[Provided entries start]

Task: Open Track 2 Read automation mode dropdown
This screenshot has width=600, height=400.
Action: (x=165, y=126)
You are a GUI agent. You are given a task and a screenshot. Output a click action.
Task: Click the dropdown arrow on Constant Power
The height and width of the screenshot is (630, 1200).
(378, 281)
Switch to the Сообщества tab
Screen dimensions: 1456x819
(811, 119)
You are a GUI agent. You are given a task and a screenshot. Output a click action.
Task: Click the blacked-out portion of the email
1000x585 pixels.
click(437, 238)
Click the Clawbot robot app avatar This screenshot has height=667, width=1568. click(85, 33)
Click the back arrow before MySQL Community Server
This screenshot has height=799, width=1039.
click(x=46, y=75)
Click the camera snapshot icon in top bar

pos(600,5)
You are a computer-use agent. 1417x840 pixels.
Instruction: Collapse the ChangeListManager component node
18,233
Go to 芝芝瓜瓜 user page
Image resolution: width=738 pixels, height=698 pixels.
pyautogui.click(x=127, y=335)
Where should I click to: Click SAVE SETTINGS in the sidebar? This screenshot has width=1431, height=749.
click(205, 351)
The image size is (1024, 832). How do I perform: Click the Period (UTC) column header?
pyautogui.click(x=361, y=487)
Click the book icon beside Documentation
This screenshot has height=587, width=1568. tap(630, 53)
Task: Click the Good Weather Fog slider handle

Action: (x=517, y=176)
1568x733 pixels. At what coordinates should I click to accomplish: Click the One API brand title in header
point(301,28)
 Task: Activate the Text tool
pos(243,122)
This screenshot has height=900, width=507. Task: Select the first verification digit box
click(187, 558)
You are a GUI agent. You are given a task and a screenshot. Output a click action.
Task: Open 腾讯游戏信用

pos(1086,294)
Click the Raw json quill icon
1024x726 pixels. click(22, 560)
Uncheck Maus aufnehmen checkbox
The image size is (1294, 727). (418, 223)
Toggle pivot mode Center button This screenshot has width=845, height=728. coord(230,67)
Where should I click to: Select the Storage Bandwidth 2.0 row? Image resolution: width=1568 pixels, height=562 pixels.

[Provided entries end]

Directions » Format the lines of the data from the one containing "Click the Raw json quill icon" through the end of the data, inclusive, as a JSON list of strings, one string per line, leaving out blank lines.

Exercise result »
[
  "Click the Raw json quill icon",
  "1024x726 pixels. click(22, 560)",
  "Uncheck Maus aufnehmen checkbox",
  "The image size is (1294, 727). (418, 223)",
  "Toggle pivot mode Center button This screenshot has width=845, height=728. coord(230,67)",
  "Where should I click to: Select the Storage Bandwidth 2.0 row? Image resolution: width=1568 pixels, height=562 pixels."
]